God I can't wait to have my phone textbombed every night
woke up with 15 BAGS of hot dog buns in my passenger seat... jameson strikes again
too bad being hungover isnt a job. just threw up from 9am to 5pm
She came home wasted 'not wantin to talk about it' so for revenge I woke her up with a dutch oven and she puked all over me and the bed. I can't win.
Dude I told you 22 year olds shouldn't get married
mom just texted me "hawaii ambien". those are like the two things she talks about to keep me interested in spending time with her.
he asked my vagina if she was excited to meet Leonard. LEONARD. His fuckin penis is named Leonard.
Had sex on a washing machine in a pool of beer. Can you say success.
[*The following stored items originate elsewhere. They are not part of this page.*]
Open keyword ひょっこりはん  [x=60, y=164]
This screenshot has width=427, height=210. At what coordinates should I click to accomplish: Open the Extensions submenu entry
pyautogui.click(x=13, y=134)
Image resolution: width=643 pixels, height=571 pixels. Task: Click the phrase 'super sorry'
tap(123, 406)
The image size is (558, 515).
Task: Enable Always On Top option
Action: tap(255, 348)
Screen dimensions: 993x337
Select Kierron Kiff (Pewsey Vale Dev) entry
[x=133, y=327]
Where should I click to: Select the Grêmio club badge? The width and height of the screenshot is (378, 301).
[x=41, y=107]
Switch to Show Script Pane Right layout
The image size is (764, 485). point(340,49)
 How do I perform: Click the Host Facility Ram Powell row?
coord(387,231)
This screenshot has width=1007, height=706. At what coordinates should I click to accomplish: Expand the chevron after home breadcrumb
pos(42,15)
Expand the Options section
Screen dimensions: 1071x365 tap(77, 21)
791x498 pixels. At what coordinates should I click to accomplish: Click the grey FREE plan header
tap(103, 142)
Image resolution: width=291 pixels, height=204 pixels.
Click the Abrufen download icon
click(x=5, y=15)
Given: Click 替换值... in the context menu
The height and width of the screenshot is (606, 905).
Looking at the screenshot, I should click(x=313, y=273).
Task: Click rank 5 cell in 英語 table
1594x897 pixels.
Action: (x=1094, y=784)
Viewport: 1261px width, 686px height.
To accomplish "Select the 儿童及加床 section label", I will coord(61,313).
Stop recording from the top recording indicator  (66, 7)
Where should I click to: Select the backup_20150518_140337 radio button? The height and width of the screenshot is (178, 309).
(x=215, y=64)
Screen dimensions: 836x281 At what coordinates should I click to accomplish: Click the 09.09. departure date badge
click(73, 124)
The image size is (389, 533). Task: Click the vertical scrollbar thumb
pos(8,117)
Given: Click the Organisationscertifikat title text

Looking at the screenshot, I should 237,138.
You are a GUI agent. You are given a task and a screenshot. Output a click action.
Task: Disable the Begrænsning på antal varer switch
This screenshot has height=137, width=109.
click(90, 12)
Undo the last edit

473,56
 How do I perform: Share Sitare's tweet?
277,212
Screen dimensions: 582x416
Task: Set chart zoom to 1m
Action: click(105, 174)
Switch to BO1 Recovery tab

Watching crazy stupid love and drinking alone isn't what I thought it was gonna be
Its TONS better. Expect a drunk dial at 11:54
As we're eating sushi she goes I just want to get a disease so my mom can take care of me... Great first date
Friends don't let friends drunk sleep in the dorm common room
Not much. Some creepy guy on Grindr thinks he knows who I am and where I live. So I sent him to that place with jockstraps and bacon. Hope he has fun.
I went to McDonald's this morning still half drunk with penises drawn all over my body, when my card was declined the cashier asked if I needed Jesus
I accused the cab driver of smoking weed in the taxi then I remember it was me.
i just watched a 27 minute video about owls...that high.
"You can have sex in my class, just stay quiet. I don't like noise." My professor... Shall make for an interesting semester.